Elizabeth H Madden, Thomas Ulrich and Alice-Agnes Gabriel

Citation

Elizabeth H Madden, Thomas Ulrich and Alice-Agnes Gabriel. Evaluating effects of fluid pressure on megathrust mechanics and earthquake dynamics with numerical models of the 2004 Sumatra-Andaman earthquake. AGU Fall Meeting 2020.

Short summary
Pore fluid pressure is one mechanism with promise for explaining multiple observations of subduction zone megathrust behavior, but its coseismic state and influence on rupture dynamics are poorly constrained. Here, we analyze the influence of fluid pressure ranging from hydrostatic to lithostatic on fault mechanics and first-order rupture characteristics using a suite of numerical models based on the 2004 Mw 9.1 Sumatra-Andaman earthquake. These 3D, geometrically complex models are run with SeisSol, a software package based on an Arbitrary high-order DERivate Discontinuous Galerkin scheme that solves for dynamic fault rupture and seismic wave propagation. We find that as fluid pressure increases, fault strength, traction, moment magnitude, cumulative slip, peak slip rate, stress drop and rupture velocity decrease. The two preferred scenarios support the presence of very high coseismic pore fluid pressure (97 percent of the lithostatic loading) with the megathrust subject to mean initial shear traction of 4-5 MPa and mean effective normal traction of 22 MPa. The mean stress drops for these scenario earthquakes are both 3 MPa and the mean rupture velocities are 2400 m/s and 2600 m/s, similar to observations of the 2004 earthquake. These scenarios have ratios of average stress drop to initial deviatoric stress magnitude of 0.6. Along the central rupture, compressive stress rotations in the hanging wall are 36° toward trench-parallel on average, resulting in a modeled post-earthquake stress field that agrees with numerous observed strike-slip aftershocks.

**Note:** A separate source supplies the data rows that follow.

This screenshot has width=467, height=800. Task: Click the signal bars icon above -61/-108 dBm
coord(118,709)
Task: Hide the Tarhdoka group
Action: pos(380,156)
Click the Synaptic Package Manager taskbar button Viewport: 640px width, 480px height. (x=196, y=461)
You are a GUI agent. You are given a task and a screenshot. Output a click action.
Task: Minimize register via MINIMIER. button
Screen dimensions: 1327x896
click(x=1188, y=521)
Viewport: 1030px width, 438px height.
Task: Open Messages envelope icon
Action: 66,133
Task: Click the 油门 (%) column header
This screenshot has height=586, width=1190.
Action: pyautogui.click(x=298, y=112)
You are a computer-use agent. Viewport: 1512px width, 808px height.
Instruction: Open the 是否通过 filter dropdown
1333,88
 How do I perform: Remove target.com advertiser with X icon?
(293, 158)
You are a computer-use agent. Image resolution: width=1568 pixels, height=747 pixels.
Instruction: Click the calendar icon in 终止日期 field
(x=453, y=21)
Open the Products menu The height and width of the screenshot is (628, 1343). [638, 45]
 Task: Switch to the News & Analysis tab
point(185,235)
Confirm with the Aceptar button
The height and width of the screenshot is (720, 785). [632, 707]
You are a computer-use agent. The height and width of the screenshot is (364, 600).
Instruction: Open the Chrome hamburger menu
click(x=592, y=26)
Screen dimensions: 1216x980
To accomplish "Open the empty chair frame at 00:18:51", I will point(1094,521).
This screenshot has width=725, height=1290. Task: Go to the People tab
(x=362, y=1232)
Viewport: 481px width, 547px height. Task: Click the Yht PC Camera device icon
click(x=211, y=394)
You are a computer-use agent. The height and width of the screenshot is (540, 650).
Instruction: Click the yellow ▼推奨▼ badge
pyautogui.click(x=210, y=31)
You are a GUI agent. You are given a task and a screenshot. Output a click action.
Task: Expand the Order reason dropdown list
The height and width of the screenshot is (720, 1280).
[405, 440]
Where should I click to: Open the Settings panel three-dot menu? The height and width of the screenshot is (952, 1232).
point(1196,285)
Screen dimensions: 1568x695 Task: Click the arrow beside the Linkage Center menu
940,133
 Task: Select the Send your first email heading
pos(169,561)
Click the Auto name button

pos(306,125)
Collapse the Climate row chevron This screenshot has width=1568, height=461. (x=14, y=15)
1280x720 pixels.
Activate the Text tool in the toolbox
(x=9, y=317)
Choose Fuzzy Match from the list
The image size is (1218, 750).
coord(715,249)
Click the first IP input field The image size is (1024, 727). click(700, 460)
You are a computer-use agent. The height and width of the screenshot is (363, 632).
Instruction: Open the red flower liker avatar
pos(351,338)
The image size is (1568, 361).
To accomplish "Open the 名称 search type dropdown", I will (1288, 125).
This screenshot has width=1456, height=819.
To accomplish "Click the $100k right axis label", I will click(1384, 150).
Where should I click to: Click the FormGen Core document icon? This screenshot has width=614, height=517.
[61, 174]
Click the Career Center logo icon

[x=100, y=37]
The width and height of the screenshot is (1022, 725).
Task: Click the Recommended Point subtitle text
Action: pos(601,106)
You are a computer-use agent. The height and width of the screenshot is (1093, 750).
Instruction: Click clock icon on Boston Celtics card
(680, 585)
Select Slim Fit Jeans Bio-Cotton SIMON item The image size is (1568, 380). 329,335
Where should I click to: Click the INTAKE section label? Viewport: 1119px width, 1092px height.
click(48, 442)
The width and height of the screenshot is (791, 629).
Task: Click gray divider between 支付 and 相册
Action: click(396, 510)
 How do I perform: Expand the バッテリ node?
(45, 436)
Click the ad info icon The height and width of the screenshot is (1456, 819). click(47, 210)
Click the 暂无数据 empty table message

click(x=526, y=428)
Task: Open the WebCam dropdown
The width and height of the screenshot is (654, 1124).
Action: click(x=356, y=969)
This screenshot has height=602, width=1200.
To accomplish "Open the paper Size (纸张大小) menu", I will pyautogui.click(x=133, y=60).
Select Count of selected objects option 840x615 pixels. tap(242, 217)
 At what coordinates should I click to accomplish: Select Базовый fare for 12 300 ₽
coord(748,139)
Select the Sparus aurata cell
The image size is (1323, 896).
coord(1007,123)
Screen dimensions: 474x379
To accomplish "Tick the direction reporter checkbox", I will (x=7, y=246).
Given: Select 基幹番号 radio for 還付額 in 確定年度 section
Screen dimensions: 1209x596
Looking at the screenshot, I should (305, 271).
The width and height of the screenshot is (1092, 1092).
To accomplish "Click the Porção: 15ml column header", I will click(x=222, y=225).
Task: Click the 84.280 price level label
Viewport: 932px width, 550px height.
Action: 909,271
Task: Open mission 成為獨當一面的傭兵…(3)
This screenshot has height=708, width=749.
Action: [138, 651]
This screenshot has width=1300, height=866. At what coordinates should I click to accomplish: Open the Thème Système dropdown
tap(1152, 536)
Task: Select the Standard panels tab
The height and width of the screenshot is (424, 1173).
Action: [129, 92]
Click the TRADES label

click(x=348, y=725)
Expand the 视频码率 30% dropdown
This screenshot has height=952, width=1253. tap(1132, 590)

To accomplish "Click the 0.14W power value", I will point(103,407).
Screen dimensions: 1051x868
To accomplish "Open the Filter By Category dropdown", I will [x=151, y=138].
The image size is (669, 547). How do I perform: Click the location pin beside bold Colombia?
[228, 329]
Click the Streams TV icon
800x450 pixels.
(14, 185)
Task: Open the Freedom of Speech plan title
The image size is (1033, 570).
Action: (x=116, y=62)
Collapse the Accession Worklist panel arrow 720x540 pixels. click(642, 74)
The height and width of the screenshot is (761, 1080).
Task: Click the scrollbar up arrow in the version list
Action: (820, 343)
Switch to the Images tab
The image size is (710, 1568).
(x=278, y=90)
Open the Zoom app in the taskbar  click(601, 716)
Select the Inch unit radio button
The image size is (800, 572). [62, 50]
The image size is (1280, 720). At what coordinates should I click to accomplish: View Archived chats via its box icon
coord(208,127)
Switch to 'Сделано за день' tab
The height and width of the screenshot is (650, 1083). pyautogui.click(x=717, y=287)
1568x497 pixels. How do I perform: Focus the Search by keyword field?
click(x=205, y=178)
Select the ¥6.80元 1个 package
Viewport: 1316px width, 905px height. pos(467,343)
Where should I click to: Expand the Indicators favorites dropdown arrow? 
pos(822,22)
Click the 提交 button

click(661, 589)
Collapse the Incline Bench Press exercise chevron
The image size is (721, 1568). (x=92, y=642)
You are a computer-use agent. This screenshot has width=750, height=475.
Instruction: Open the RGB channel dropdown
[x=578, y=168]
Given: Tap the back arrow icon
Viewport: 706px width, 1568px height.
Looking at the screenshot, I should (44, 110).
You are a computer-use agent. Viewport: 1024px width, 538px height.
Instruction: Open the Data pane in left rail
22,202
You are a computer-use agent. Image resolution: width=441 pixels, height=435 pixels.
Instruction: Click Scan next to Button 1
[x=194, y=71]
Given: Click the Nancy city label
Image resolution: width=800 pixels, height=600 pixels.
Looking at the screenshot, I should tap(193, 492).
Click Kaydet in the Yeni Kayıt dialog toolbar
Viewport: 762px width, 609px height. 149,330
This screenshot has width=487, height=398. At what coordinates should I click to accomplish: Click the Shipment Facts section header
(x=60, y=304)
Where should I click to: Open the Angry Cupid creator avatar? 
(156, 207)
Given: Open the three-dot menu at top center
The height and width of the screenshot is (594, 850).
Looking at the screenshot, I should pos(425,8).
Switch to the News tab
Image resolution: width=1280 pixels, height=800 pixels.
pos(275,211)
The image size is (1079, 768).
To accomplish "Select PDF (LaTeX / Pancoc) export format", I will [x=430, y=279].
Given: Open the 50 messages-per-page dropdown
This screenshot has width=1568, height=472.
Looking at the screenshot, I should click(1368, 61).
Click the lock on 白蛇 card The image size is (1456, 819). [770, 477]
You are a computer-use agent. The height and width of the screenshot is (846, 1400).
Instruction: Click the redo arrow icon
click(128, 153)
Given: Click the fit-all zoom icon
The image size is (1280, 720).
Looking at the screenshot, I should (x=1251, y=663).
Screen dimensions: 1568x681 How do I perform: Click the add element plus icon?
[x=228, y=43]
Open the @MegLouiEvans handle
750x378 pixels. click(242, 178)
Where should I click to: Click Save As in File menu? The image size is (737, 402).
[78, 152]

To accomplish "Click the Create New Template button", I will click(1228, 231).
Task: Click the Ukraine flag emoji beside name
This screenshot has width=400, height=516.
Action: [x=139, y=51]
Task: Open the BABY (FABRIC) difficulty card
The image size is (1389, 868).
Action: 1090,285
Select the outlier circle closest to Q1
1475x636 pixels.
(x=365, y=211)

We also compare the influence on earthquake characteristics of depth-dependent versus constant initial normal stress on the megathrust. Constant effective normal stress moves peak slip and peak slip rate up-dip and produces a more constant stress drop across the megathrust. From these models alone, it is difficult to conclude the likelihood of either condition. However, very high pore fluid pressures promote conditions of constant normal stress. If these conditions are present in-situ and coseismically along megathrusts, then constant normal stress should be used in place of depth-dependent normal stress (from lithostatic loading) to estimate stress and friction coefficients in subduction zones.